東京には実にさまざまな鉄道が通っています。

JR、地下鉄、私鉄、モノレール、などさすがに首都と納得します。

長く東京に住んでいると複雑に入り組んだ地下鉄の路線図にも慣れてしまいますがよその地方から来られた人は

その複雑さにびっくりするようです。

東京の地下鉄が最初に通ったのは銀座線で1927年(昭和2年)のことでした。地下鉄が通った区間は浅草~上野間。

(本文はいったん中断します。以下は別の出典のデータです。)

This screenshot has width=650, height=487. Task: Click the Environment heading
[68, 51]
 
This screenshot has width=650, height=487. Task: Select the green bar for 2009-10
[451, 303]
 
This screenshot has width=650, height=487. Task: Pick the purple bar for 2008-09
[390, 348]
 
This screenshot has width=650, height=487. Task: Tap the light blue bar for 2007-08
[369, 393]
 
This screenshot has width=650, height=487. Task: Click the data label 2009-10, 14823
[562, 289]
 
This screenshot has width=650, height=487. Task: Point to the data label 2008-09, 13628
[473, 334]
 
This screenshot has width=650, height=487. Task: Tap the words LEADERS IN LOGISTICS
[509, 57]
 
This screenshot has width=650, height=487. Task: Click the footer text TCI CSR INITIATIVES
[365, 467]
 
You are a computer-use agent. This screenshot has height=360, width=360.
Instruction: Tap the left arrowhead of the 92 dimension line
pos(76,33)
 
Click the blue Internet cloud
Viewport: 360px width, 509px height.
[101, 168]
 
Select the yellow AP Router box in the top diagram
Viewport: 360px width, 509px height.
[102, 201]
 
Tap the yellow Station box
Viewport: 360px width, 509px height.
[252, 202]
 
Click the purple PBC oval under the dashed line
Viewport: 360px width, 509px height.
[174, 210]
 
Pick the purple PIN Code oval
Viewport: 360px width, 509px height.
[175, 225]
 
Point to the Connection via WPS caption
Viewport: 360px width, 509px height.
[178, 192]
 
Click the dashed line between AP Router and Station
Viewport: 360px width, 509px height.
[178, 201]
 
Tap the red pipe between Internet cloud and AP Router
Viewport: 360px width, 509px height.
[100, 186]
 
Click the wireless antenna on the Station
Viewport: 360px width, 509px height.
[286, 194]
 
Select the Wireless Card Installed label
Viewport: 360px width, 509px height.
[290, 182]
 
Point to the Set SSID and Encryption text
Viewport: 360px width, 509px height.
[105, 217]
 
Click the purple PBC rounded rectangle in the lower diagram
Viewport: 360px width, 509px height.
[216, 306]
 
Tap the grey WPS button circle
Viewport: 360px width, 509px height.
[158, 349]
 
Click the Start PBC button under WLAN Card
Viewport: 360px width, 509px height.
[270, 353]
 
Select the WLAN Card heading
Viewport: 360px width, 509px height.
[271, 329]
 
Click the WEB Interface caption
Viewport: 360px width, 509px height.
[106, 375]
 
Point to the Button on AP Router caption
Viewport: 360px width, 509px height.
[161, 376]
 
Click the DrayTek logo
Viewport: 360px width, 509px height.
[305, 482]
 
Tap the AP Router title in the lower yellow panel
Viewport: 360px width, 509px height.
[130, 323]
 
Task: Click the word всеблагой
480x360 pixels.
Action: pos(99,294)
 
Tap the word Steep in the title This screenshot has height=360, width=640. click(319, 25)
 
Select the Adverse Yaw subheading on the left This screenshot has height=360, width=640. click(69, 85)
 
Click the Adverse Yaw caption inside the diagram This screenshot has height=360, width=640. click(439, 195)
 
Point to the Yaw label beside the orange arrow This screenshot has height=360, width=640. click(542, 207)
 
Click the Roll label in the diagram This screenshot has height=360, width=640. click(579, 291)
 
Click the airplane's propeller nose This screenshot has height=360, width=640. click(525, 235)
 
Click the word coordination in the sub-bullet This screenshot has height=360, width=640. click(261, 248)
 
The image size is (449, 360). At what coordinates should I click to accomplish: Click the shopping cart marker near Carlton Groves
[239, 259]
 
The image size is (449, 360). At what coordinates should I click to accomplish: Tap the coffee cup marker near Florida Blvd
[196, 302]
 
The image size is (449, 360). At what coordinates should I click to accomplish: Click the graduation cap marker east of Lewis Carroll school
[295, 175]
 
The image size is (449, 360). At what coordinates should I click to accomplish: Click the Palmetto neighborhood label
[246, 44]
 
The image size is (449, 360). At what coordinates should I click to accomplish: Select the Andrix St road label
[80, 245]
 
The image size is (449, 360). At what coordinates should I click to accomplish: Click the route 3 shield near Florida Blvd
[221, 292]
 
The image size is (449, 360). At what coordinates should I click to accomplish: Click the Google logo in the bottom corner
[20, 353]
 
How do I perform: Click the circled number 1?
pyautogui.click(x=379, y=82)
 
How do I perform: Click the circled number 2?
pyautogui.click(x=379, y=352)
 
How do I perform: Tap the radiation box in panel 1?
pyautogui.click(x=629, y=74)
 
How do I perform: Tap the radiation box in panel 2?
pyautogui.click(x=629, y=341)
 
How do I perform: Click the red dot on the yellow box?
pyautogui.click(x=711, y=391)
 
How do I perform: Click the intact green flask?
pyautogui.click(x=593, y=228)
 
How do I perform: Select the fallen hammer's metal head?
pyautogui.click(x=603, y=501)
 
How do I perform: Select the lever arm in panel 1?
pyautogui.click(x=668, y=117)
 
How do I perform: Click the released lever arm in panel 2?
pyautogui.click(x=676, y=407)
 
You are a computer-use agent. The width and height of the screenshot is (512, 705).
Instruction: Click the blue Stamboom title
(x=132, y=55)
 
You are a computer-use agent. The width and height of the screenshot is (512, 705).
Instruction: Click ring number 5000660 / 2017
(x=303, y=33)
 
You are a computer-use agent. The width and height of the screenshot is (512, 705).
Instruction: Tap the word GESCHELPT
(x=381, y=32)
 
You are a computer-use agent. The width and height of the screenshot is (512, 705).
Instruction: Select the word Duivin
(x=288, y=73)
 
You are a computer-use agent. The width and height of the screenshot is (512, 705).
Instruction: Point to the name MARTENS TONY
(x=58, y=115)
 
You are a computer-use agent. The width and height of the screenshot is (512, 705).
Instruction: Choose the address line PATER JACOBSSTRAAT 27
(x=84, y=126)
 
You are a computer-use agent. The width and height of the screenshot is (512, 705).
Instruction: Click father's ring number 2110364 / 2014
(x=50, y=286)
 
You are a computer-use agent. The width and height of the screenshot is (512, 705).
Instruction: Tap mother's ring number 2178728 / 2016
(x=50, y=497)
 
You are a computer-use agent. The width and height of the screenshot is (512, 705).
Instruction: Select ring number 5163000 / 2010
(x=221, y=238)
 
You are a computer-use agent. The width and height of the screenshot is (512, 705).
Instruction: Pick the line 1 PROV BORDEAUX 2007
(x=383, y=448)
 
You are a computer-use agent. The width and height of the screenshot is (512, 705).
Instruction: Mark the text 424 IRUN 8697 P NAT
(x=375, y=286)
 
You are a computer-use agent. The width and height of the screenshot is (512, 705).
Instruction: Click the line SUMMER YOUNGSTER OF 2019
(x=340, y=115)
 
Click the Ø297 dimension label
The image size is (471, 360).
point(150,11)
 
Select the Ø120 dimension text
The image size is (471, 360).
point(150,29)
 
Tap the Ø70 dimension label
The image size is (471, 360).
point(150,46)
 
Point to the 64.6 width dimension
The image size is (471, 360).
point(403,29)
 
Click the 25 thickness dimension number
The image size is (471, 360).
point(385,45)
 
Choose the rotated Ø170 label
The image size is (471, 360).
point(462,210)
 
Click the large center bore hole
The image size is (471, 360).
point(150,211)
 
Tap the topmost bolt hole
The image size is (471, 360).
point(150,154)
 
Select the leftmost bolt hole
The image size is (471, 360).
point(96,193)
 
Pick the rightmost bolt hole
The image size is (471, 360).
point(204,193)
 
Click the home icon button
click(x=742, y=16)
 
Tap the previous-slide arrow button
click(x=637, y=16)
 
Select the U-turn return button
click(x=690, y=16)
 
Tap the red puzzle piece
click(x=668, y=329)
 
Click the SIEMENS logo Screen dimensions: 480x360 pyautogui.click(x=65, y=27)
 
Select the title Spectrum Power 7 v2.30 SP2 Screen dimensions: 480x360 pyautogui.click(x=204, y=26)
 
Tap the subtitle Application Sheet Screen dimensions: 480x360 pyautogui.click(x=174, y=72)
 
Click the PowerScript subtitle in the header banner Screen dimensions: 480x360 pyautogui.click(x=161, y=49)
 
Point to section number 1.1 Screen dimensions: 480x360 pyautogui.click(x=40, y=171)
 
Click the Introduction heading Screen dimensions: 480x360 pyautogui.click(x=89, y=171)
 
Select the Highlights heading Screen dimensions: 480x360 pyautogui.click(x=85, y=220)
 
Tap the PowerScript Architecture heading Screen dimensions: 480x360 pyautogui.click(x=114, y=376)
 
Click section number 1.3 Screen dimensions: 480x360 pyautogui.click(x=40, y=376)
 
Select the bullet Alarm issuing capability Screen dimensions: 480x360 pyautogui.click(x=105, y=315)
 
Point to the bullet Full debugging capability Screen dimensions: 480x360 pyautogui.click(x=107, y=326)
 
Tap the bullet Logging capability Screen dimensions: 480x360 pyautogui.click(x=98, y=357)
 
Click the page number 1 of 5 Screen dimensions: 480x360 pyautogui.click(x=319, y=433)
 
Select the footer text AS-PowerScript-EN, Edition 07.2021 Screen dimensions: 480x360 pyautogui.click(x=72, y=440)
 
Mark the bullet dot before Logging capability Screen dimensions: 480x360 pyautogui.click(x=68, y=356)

銀座線は第三軌条方式という方式が使われています。同じくこの方式が使われている丸の内線と同様にこの方式が

使われているがために他の路線との相互乗り入れが出来ません。

そのため現在でも銀座線は渋谷~浅草間の区間で走っています。

まだ、銀座線が上野~万世橋の建設をしていたころの面白いエピソードをひとつ。

上野のデパート、松坂屋前の「上野広小路」という駅は当初、建設する予定がなかったというのです。

工事が進み、なんとか形になって来た頃、松坂屋から当時の東京地下鉄道に打診がありました。

「なんとか駅を作りたいのですが」

隣駅の上野と500メートルしか離れていないにも関わらず、松坂屋の要望は無理難題でした。

しかし、駅の壁、床、通過、コンコースの建設費を松坂屋が負担することを条件に上野広小路駅は開業しました。

駅の床と壁はなんと松坂屋の店内と同じものが使われています。

また、この役が開業するずっと前、三越前駅でも同じような出来事がありました。

大正15年、まだ上野~浅草間の工事をしている頃、松坂屋と同じく三越も東京地下鉄道に請願書を提出していました。

後の昭和6年、「駅名は三越前、広告スペースは無償提供とする」という条件で契約を交わし、三越の全額負担で翌7年に

三越前駅が開業しました。

銀座線とは対象的に東京のいちばん新しい路線は「副都心線」です。

埼玉県和光市の和光市駅から渋谷駅を結ぶ東京メトロの鉄道路線です。

いくつかの区間に分けて開業しながら2008年にはようやく全線が開業しました。

さらに2013年3月からは渋谷駅で東急東横線との相互乗り入れが予定されています。

なお、東京地下鉄はこの路線以降の工事計画はなく、副都心線の工事をもって東京の地下鉄工事は「最後」となります。

この副都心線の何駅かは駅シールド工法という工法で作られています。

これは駅自体を何個かのセグメントに分けて作る工法で軟弱地盤でも掘り進むことが出来ます。

セグメントを工場で大量生産することによりコスト削減にも繋がっているというまさに現代の工法です。

またこの工法はシールドマシンというマシンを使っており、先端についている切羽に接するカッターヘッドが回転しここに配置されているローラーカッターが掘り進みます。

マシーンはコンピューター制御されており実際に掘ったときの差は10センチ以下に押さえることができるくらいの精度だそうです。

トンネル完成後のシールドマシンはその場で解体して地中に廃棄される場合もありますが、他のトンネルに再利用される場合や一部がモニュメントとして飾られるとか展示に使われる場合もあります。

このように地下鉄の新旧路線をご紹介しましたが、東京にはまだまだ他の地下鉄路線、または私鉄路線が通っています。

記憶に新しいところでは東武伊勢崎線が「とうきょうスカイツリーライン」と名前を変えたこと。

2012年5月、東京スカイツリーが開業して地域住民の方も色々と協力を余儀なくされてきました。

スカイツリーに直近の商店街の人々は駅名も変わった上に深夜の騒音対策や顧客流出問題など生活に直結することばかり、

また周辺の方も決してスカイツリーは自宅から近くにないのに「スカイツリーライン」と名乗っていることで地方の人に対してはスカイツリーの直下に住んでいるような錯覚を与えてしまうなど恩恵や迷惑などいろいろ含めて波乱があったようです。

現在は開業から8ヶ月ほど経って一段落しているようですが、この駅名にはまだまだ地元民は戸惑いを隠せないようです。